▸ **Dataset records**
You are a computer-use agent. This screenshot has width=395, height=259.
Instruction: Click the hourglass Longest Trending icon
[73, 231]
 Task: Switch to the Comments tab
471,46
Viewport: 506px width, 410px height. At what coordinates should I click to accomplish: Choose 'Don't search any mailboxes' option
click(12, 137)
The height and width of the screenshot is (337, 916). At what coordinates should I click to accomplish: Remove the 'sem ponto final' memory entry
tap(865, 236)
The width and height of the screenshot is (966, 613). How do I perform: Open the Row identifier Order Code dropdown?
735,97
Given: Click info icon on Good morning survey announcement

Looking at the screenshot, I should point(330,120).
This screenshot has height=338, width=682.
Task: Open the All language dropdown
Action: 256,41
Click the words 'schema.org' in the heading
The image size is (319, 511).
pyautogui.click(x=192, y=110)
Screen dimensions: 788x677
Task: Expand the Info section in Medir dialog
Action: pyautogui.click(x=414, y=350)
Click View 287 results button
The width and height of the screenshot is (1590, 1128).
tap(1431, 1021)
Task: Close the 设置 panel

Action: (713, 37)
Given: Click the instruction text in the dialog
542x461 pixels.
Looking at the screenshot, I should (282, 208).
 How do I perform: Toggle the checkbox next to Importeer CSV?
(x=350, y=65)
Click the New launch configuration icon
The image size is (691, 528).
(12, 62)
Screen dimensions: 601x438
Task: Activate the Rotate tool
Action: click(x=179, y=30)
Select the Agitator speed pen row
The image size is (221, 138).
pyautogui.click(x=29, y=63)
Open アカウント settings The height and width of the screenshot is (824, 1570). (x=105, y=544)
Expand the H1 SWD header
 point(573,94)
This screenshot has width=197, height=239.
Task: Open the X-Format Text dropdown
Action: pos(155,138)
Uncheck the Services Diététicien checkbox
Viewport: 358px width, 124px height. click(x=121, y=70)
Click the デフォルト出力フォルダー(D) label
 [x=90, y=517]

▸ **What is needed**
Nothing in the data should be left out when you retype it exactly.

▸ **Output**
You are a computer-use agent. This screenshot has width=395, height=259.
Instruction: Click the hourglass Longest Trending icon
[73, 231]
 Task: Switch to the Comments tab
471,46
Viewport: 506px width, 410px height. At what coordinates should I click to accomplish: Choose 'Don't search any mailboxes' option
click(12, 137)
The height and width of the screenshot is (337, 916). At what coordinates should I click to accomplish: Remove the 'sem ponto final' memory entry
tap(865, 236)
The width and height of the screenshot is (966, 613). How do I perform: Open the Row identifier Order Code dropdown?
735,97
Given: Click info icon on Good morning survey announcement

Looking at the screenshot, I should point(330,120).
This screenshot has height=338, width=682.
Task: Open the All language dropdown
Action: 256,41
Click the words 'schema.org' in the heading
The image size is (319, 511).
pyautogui.click(x=192, y=110)
Screen dimensions: 788x677
Task: Expand the Info section in Medir dialog
Action: pyautogui.click(x=414, y=350)
Click View 287 results button
The width and height of the screenshot is (1590, 1128).
tap(1431, 1021)
Task: Close the 设置 panel

Action: (713, 37)
Given: Click the instruction text in the dialog
542x461 pixels.
Looking at the screenshot, I should (282, 208).
 How do I perform: Toggle the checkbox next to Importeer CSV?
(x=350, y=65)
Click the New launch configuration icon
The image size is (691, 528).
(12, 62)
Screen dimensions: 601x438
Task: Activate the Rotate tool
Action: click(x=179, y=30)
Select the Agitator speed pen row
The image size is (221, 138).
pyautogui.click(x=29, y=63)
Open アカウント settings The height and width of the screenshot is (824, 1570). (x=105, y=544)
Expand the H1 SWD header
 point(573,94)
This screenshot has width=197, height=239.
Task: Open the X-Format Text dropdown
Action: pos(155,138)
Uncheck the Services Diététicien checkbox
Viewport: 358px width, 124px height. click(x=121, y=70)
Click the デフォルト出力フォルダー(D) label
 [x=90, y=517]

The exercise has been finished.